What that means for enterprise IT isn’t just the ability to foresee disasters that could wipe out a data center. Granular and early forecasts can create business opportunities — for example, alerting a brewery to supply distributors and points-of-sale greater inventory in anticipation of an unusually warm spring weekend in the Northeast. Or suppose a blizzard is due to hit Atlanta on Black Friday — with enough notice, retailers could adjust their plans.
Beyond the burgeoning data services industry, weather has massive economic and safety implications. Weather Analytics, a company that provides climate data, estimates that weather impacts more than 33% of worldwide GDP, affecting the agriculture, tourism, fishing, recreation, and airline industries, to name just a few.
Uncertain weather conditions also impact small business owners, such as the local painter who can’t complete his job on time when foul weather persists. In addition, public safety is of vital concern when officials aim to understand the impact of extreme weather events such as hurricanes, tsunamis, or wildfires. Costs associated with extreme weather across the world totaled more $125 billion in 2013, and the frequency of these events is on the rise.
Beyond the private sector, without specific data about a forthcoming event, governments may waste money casting a net that’s too wide. For example, every additional mile of evacuation associated with an impending storm can result in millions of dollars in lost revenue, wages, and relocation expenses. And hospitals and emergency facilities that anticipate a severe storm that could shut down power could stock up on extra fuel for generators.
So while we’re not able to control the weather, better forecasting will allow us to make more informed plans that can limit financial losses, provide new business opportunities, reduce government spending, and even save lives.

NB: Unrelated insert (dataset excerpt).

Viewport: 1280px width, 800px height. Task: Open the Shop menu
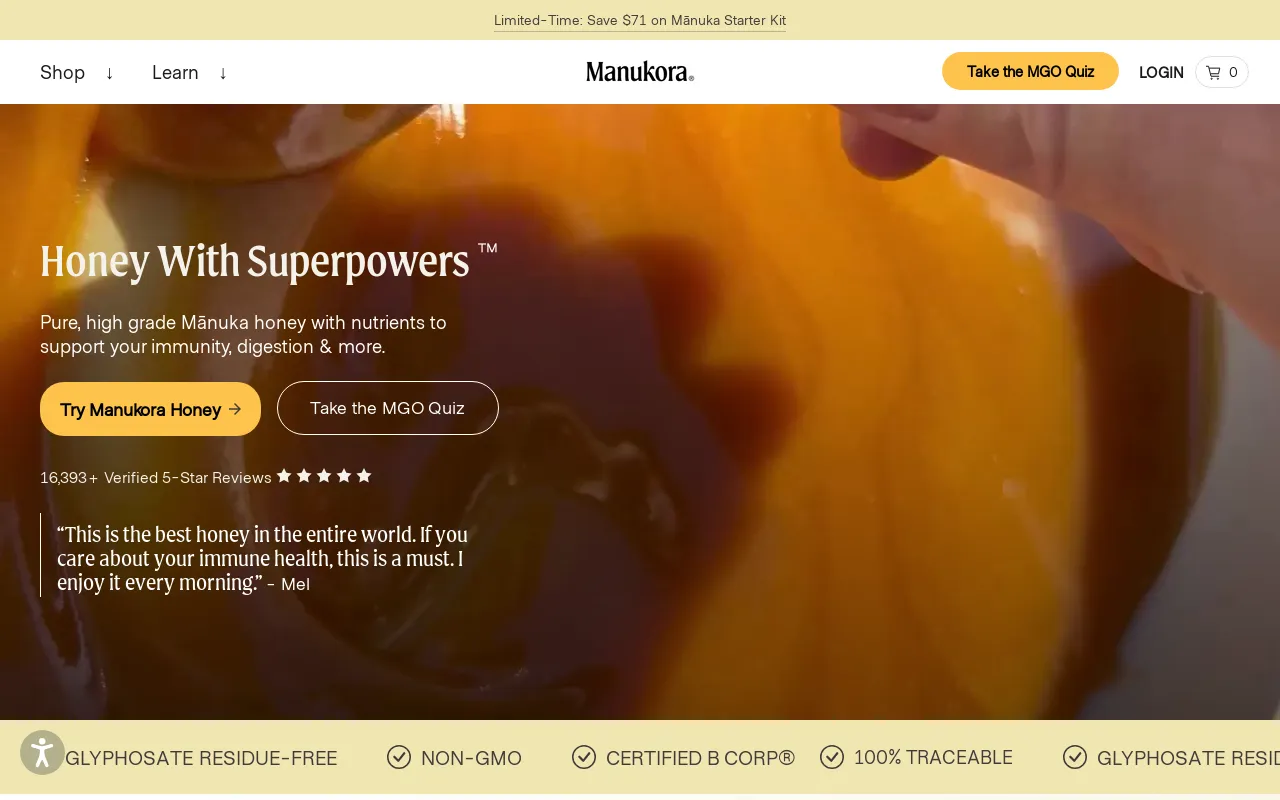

Unfortunately, improving our ability to predict the weather is challenging, both scientifically and computationally. Supercomputing has played a major role in enabling predictive models since the 1950s and remains at the cornerstone of today’s weather and climate modeling. Constantly improving computational capabilities have allowed scientists and forecasters to produce results faster than ever while also investigating increasingly complex phenomena and producing specialized forecast products. From model performance to system and data management, weather prediction presents unique high-performance computing challenges.

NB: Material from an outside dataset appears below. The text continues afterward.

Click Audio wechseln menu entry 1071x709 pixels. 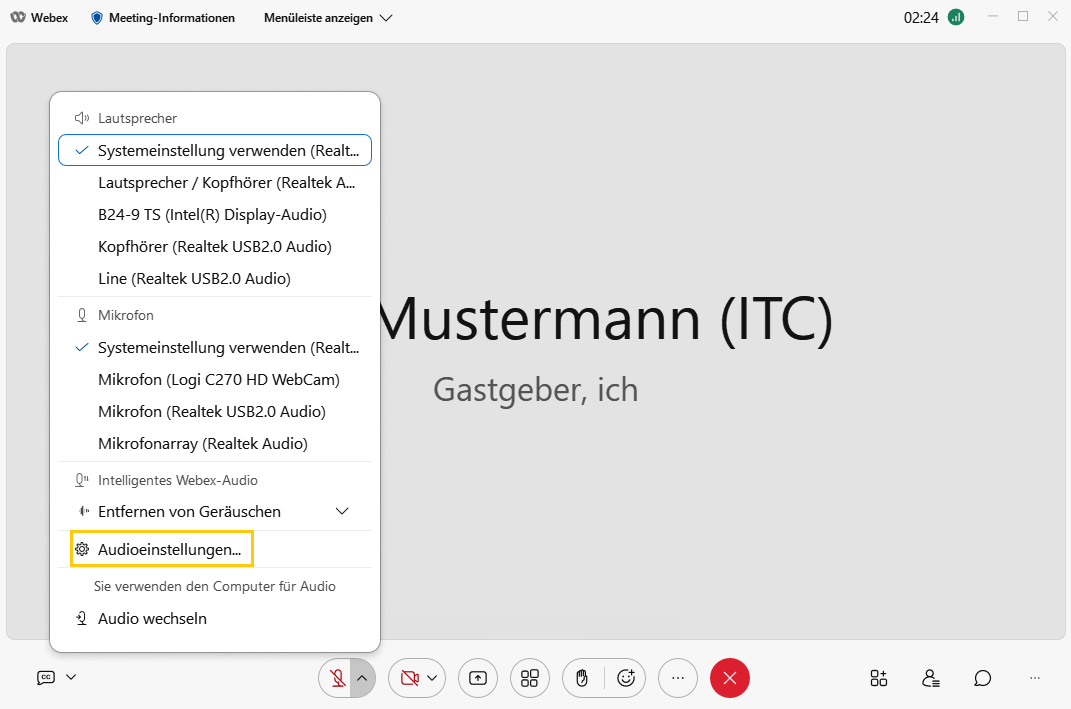[152, 618]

Supercomputing, along with big data, can meet the future demands of weather forecasting in three key areas:
1. Managing and utilizing enormous data sets: The volume and diversity of environmental data is increasing exponentially, placing great demand on the infrastructure to transport, manage, and store this data, and requiring ever-greater computational power for simulations that use it. This creates new opportunities for specialized services, developed with researchers in public and private institutions. One example is leveraging new sources of observation, such as sensors placed on automobiles. Imagine thousands of sensors in an urban area providing real-time meteorological information. Models are also evolving to analyze this tsunami of data and augment traditional physics-based simulations.
2. Increasing model resolution: Higher-resolution models are a critical element to better estimate the long-term state of climate systems and to improve weather forecasting, particularly for severe weather events. Recent simulations of Hurricane Sandy by researchers at the National Center for Atmospheric Research and the University of Illinois using Blue Waters supercomputers have zeroed in to a 500-meter resolution — the equivalent of a few city blocks.

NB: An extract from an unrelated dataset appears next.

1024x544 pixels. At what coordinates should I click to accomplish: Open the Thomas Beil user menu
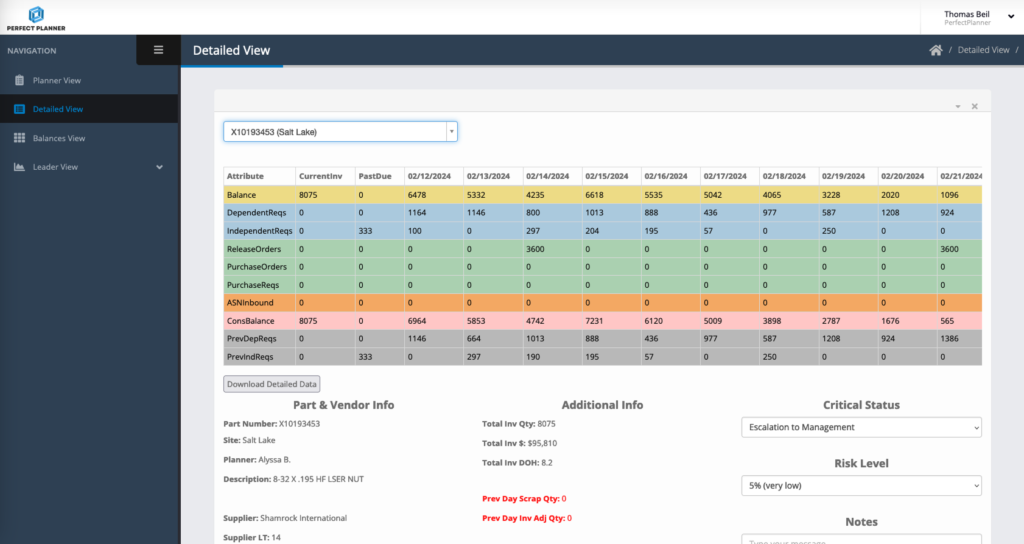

3. Addressing technology hurdles: As weather modeling and analytics become more data-intensive and computationally demanding, researchers must watch for performance bottlenecks such as memory, I/O, and interconnect latencies and bandwidths. Weather simulation requires thousands of microprocessors to run in parallel, pushing hardware and software to its scalability limits. In addition, scalable operating systems, compilers, and application libraries play an essential role in achieving sustained performance. Ultimately, the underlying technology infrastructure must be tightly integrated to support simulation and analytics workflows.
Infrastructures offering simulation and data-driven analytics capabilities to support routine execution of high-resolution forecasts will combine with advanced research to promote a whole new array of specialized meteorological services for public and private sectors. The future of weather forecasting requires capabilities we couldn’t even conceive of when we began predicting the weather 64 years ago. Supercomputing innovation has so far kept pace with the demands of the community, and it is poised to offer new solutions in the years to come.